Gordhan, however, remains resolute in the face of these allegations and economic uncertainties and called for a package of actions to restore confidence, including:

-          Finalising the regulatory framework for private-sector participation in infrastructure projects, including initiatives in partnership with state-owned companies.

-          Addressing legislative and regulatory uncertainties that hold back investment in mining, agriculture and other key technology sectors.

-          Rationalising, closing or selling off public assets that are no longer relevant to government’s development agenda, and strengthening those that are central to achieving the NDP objectives.

-          Concluding labour market reforms.

  1. Tax hikes?

Tax increases were hinted at with Gordhan saying that there will be tax measures introduced to raise an additional R13 billion in 2017/18. In addition to this, government will also propose measures to raise an additional revenue of R15 billion 2018/19. In his speech, Gordhan said: “In the current year, we now project R23 billion less revenue than the February estimate. Measures are likely to be needed in next year’s Budget to raise tax revenue by about R28 billion a year, while avoiding measures that would inhibit investment.”

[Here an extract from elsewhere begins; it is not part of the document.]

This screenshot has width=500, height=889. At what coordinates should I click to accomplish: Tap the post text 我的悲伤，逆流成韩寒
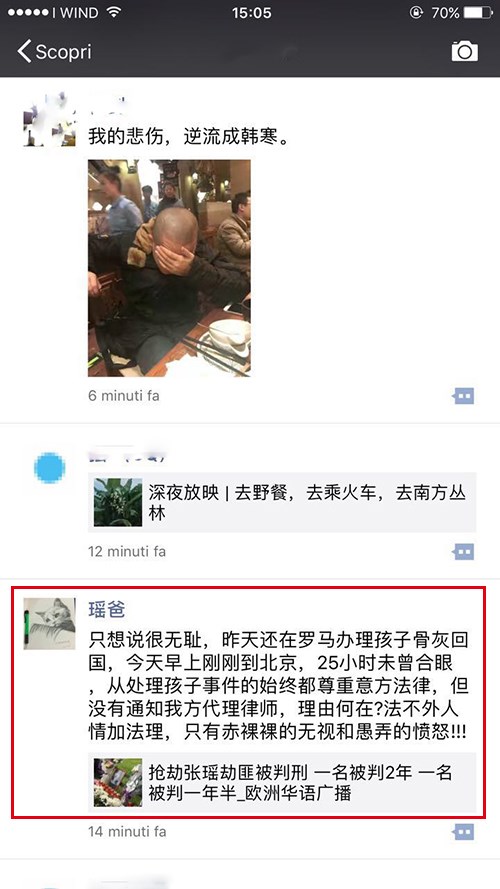point(188,137)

  1. Slight increase in social grants

Food prices have hiked up astronomically and Gordhan has made one mitigating move in his speech to help the poor stave off the struggle. “Taking into account the rise in food prices this year, I am pleased to confirm that an additional increase of R10 a month has been made to social grants with effect from October,” he says.

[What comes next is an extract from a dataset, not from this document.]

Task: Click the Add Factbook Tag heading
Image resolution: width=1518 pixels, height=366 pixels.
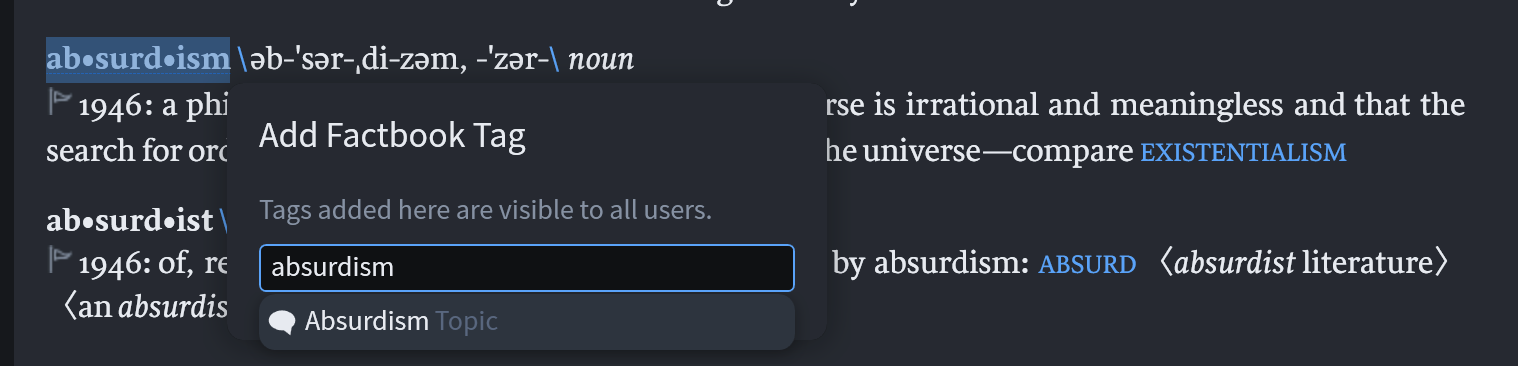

A difficult task in convincing the ratings agencies

Commentators are acknowledging that Gordhan has a difficult task ahead of him. Lew Geffen, chairman of Lew Geffen Sotheby’s International Realty, says Gordhan has been handed the proverbial sow’s ear by government and told to turn it into a publicly palatable silk purse.

“It’s unfortunate that the Finance Minister’s post doesn’t come with conjuring powers, because working as he is with one hand tied behind his back, it would have taken a magic wand for Gordhan to have been able to present anything other than a dismal economic outlook in his mini budget speech.”

He adds: “South Africa needs to see a drastic streamlining of the very bloated public sector and sharp cuts in superfluous government spending before a greater burden is passed onto what is actually a very small tax-paying base compared to the overall population of the country. A medium-term economic turnaround isn’t possible until that happens.”

The question remains whether Gordhan's measures will be enough to appease the ratings agencies and prevent them from downgrading South Africa to junk status: “Is it enough to keep S&P on hold in December 2016? It may just be. Rating agencies care about growth. The measured consolidation that Treasury has outlined shows a firm commitment to meeting the fiscal objectives they committed to in February 2016 without killing growth. A good portion of the Budget Review focuses on the structural and regulatory measures that are required to raise South Africa’s growth rate. Unless those are implemented, growth and revenues will continue to disappoint,” warns Nazmeera Moola, co-head of fixed income at Investec Asset Management.